*WHAT IS REQUIRED*: Copy, word for word, each line of the data below from the first through the line containing "Click the 复仇之怒 buff icon", and stop there.

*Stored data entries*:

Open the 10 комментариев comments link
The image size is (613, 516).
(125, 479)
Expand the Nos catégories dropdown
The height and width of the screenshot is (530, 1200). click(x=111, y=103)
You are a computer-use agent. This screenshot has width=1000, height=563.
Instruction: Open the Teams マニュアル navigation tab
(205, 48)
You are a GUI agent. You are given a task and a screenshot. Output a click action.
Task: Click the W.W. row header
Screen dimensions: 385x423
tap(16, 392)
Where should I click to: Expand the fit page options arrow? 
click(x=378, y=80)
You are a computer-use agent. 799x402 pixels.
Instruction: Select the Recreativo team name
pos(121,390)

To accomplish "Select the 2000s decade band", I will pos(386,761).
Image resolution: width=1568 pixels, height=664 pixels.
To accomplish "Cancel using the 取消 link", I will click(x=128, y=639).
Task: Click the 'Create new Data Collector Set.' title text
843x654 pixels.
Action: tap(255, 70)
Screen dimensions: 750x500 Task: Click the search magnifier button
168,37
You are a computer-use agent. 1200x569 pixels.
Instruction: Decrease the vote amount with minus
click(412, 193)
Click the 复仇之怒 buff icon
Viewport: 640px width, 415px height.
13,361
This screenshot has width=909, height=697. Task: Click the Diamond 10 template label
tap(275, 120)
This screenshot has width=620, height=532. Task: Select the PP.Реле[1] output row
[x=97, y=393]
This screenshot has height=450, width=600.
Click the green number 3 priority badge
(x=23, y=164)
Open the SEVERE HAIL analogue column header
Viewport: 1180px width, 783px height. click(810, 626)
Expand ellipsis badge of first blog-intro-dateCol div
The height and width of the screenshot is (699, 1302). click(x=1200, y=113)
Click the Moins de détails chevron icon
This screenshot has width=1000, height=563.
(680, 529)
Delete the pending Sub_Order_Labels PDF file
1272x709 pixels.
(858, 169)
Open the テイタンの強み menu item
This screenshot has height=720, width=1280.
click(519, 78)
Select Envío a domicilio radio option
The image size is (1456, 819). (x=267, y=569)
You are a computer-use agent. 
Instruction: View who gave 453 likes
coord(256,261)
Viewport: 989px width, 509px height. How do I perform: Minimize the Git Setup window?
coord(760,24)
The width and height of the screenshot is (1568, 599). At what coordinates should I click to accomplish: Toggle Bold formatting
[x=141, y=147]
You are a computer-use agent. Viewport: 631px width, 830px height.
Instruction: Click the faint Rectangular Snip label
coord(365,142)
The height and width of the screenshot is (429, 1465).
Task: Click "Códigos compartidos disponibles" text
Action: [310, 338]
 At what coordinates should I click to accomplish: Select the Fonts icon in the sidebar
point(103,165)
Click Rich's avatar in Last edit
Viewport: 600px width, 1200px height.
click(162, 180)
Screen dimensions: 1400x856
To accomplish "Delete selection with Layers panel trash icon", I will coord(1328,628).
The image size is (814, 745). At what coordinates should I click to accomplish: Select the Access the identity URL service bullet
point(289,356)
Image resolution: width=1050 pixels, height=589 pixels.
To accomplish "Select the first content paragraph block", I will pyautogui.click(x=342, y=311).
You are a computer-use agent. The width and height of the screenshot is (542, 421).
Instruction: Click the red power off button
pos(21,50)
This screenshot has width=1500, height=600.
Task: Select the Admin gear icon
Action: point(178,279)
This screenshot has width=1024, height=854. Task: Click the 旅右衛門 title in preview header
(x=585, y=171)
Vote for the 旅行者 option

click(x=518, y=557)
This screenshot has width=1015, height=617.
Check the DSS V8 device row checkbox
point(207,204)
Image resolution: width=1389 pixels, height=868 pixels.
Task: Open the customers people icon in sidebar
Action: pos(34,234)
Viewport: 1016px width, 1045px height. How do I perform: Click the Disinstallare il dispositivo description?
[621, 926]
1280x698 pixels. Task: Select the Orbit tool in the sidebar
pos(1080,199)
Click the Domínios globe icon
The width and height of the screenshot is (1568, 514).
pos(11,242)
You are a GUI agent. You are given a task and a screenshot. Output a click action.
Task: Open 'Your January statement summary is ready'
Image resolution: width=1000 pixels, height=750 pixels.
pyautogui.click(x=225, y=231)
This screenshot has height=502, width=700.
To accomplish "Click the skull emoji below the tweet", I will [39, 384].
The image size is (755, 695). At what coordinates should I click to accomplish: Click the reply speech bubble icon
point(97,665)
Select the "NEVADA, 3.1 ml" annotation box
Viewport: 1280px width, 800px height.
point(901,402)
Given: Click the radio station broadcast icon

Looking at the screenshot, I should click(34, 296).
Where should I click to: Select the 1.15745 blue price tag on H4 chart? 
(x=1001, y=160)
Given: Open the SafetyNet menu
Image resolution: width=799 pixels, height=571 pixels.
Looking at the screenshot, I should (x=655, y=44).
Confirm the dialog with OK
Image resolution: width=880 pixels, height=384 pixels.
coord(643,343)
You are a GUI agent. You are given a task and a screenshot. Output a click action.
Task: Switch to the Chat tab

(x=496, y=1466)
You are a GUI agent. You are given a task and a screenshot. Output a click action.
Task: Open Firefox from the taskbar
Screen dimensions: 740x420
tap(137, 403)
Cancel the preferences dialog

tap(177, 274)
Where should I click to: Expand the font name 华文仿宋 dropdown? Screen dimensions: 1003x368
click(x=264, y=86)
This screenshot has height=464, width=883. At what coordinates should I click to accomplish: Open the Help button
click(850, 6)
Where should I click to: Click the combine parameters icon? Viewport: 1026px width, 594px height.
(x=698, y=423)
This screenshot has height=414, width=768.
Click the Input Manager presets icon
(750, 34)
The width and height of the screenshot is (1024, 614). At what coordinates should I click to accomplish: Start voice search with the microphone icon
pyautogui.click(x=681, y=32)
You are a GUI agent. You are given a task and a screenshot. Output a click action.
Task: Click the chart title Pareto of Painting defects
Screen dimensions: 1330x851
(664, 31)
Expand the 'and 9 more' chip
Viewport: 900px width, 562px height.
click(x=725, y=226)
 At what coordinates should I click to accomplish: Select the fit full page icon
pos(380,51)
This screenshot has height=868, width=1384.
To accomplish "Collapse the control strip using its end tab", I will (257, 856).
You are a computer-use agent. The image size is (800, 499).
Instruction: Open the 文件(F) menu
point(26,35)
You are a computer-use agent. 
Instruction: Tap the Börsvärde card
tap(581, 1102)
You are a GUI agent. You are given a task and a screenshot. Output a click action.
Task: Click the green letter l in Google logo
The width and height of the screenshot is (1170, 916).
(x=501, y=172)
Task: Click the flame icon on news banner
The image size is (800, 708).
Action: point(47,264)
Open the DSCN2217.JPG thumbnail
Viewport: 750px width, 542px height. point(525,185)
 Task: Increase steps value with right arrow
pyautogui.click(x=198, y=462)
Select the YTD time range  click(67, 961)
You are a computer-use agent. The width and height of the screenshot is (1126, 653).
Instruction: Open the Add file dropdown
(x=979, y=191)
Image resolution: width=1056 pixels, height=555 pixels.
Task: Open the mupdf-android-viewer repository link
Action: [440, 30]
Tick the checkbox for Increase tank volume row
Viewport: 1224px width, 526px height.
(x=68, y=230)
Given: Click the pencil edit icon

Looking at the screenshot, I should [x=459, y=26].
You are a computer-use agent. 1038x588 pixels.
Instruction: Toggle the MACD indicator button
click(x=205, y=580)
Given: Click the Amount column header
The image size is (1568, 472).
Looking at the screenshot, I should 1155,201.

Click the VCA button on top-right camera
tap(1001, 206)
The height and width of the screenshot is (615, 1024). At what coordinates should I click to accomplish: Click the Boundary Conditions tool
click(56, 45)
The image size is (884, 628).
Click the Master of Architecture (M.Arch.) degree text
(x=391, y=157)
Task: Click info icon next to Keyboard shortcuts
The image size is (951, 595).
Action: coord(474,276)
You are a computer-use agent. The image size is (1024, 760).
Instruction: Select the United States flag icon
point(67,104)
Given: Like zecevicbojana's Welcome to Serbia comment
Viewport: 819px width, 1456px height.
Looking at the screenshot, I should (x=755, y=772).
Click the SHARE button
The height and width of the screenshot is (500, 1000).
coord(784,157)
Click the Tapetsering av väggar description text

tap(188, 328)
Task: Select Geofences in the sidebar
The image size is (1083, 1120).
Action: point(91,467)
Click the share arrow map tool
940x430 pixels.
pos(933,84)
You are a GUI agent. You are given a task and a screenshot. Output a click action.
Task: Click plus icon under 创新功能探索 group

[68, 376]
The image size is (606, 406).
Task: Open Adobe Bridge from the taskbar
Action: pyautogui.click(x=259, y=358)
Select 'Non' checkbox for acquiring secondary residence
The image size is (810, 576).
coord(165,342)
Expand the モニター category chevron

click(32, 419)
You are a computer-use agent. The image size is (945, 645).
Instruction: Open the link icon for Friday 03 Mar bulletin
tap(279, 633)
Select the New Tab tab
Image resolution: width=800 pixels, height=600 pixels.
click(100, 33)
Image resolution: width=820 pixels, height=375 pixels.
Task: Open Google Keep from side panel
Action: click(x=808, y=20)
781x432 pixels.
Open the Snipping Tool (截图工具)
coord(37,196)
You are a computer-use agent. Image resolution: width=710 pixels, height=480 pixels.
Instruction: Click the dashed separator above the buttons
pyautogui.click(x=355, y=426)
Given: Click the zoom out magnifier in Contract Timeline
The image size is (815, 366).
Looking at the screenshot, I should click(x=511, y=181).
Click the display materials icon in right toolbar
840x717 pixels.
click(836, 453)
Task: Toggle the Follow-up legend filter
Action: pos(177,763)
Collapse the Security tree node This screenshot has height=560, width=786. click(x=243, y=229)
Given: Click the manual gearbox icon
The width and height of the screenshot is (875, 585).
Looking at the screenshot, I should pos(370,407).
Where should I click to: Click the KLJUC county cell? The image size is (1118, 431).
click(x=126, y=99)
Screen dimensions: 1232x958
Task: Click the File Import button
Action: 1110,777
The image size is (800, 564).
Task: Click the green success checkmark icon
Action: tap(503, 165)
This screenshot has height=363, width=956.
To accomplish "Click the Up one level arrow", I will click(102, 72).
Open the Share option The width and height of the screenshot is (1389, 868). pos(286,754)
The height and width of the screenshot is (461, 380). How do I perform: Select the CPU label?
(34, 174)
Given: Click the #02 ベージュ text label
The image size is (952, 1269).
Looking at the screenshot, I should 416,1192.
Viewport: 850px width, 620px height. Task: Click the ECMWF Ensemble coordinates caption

*WRITTEN ANSWER*:
Open the 10 комментариев comments link
The image size is (613, 516).
(125, 479)
Expand the Nos catégories dropdown
The height and width of the screenshot is (530, 1200). click(x=111, y=103)
You are a computer-use agent. This screenshot has width=1000, height=563.
Instruction: Open the Teams マニュアル navigation tab
(205, 48)
You are a GUI agent. You are given a task and a screenshot. Output a click action.
Task: Click the W.W. row header
Screen dimensions: 385x423
tap(16, 392)
Where should I click to: Expand the fit page options arrow? 
click(x=378, y=80)
You are a computer-use agent. 799x402 pixels.
Instruction: Select the Recreativo team name
pos(121,390)

To accomplish "Select the 2000s decade band", I will pos(386,761).
Image resolution: width=1568 pixels, height=664 pixels.
To accomplish "Cancel using the 取消 link", I will click(x=128, y=639).
Task: Click the 'Create new Data Collector Set.' title text
843x654 pixels.
Action: tap(255, 70)
Screen dimensions: 750x500 Task: Click the search magnifier button
168,37
You are a computer-use agent. 1200x569 pixels.
Instruction: Decrease the vote amount with minus
click(412, 193)
Click the 复仇之怒 buff icon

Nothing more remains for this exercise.